Today the water was stained out more then we experienced last weekend, most likely because of some rain that had fallen during the week. I like fishing walleye when the water is a little stained up, they seem to be on the hunt more than in clear water conditions. We launched the minnows out and waited patiently for the first fish to take hold. It was only twenty minutes and we were reeling in our first fish of the morning. Paige spun the reel as I held the rod for her. I feel it is important to keep her entertained and happy; after all it is about her getting involved and having fun. The important part for me is to teach her how to handle fish when she is young. To make her aware of the fact that fish do not breathe out of the water, to help her understand that you do not “throw” a fish back into the water, you must gently rock it back and forth until it swims away on its own steam. She is also aware of what parts of the fish can hurt her and what parts of a fish to keep her hands clear of, such as the gill plates and spine of the walleye. We noticed a few people literally throwing the fish back into the water which to me is a shame. I also noticed a couple, man and a woman leave the fish out of the water for over three minutes while the guy went to his truck to grab his camera, then proceed to leave the fish out of the water for another minute for the photo shoot.
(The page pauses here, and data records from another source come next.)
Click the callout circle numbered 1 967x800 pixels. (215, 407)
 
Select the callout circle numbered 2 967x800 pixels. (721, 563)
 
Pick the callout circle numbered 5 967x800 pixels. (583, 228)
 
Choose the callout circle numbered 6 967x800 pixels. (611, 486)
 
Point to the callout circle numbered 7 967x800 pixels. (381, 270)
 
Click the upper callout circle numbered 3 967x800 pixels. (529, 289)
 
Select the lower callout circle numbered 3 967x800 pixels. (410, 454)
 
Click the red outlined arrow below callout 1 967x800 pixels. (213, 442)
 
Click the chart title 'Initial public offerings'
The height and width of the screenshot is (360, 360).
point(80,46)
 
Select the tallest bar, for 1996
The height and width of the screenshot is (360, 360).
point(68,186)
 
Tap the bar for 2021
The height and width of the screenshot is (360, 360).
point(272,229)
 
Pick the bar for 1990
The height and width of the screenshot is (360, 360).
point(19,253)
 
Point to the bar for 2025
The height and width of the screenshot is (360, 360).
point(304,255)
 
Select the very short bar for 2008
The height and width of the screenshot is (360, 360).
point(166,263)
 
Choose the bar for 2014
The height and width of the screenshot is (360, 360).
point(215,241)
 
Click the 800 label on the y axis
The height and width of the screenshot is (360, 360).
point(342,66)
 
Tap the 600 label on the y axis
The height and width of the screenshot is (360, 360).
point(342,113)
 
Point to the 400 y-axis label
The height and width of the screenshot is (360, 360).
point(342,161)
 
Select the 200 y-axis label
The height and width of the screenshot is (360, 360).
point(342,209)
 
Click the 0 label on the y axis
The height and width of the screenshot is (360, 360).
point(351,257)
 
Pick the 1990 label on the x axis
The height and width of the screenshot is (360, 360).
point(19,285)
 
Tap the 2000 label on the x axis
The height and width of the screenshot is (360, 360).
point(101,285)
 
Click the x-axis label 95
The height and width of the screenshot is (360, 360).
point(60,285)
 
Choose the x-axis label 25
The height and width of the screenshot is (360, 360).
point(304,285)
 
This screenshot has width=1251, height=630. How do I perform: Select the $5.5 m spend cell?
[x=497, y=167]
I am not against taking a few quick pictures of your catch; I do it all the time! What I opposed to is killing a fish because you can’t get organized before your line hits the surface of the water. So please if I may offer you some simple advice here.
1. Have your camera ready to take pictures before you catch your fish. My camera sits on the cooler right next to me within arm’s reach. If possible, have someone take your pictures for you which will save time and keep the fish in the water where they belong.
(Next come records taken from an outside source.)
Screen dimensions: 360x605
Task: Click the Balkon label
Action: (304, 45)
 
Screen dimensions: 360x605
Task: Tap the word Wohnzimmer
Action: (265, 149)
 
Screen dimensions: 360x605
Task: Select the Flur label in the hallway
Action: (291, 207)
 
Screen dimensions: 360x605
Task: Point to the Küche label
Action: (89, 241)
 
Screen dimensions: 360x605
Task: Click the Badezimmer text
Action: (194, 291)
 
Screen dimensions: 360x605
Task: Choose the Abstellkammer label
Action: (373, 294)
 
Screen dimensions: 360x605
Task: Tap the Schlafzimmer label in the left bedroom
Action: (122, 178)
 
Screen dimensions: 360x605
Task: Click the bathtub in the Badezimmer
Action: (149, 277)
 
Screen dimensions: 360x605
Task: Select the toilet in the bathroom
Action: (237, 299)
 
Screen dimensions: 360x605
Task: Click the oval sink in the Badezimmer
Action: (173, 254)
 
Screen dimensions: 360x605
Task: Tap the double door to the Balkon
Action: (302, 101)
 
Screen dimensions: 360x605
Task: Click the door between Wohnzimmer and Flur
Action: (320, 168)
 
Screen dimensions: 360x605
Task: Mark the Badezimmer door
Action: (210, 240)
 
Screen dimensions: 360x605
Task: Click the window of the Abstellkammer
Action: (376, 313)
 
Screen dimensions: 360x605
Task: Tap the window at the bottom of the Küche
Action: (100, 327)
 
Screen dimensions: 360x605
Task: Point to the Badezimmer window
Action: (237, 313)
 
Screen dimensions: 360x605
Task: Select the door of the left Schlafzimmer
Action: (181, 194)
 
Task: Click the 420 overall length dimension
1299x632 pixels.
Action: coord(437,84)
2. Have your pliers ready to go before you land your fish! Why would you spend time fumbling for your gear when all you need to do is get organized before you fish?
3. When you release the fish you catch, bend your knees and gently rock the fish back and forth in the water until the fish starts to kick its tail a few times. That is when the fish is ready to swim away and has been properly revived after the fight.
4. Keep the fish in the water at all times except when you gently pick it up from the tail and support the body of the fish with your other hand. Do not pick the fish up through the gills, as touching the gills will most often lead to the fish dying after release. Take a few quick pictures of your catch and then revive the fish properly. Less time the fish is out of the water, the more chance it will have of surviving after it has been released.
My daughter is already learning these simple techniques so many other generations of anglers can enjoy fishing as much as we both do. To me it is heartwarming to see the big smile on her face when I hook the fish and she helps me reel it in. Thanks to all the other anglers who came before us, and did their part to ensure we have fish in our rivers and lakes here in Southern Alberta. For that I am eternally grateful! I am joyful my daughter has caught the fishing bug like her daddy has. Many, many more fishing journeys to come in the very near future.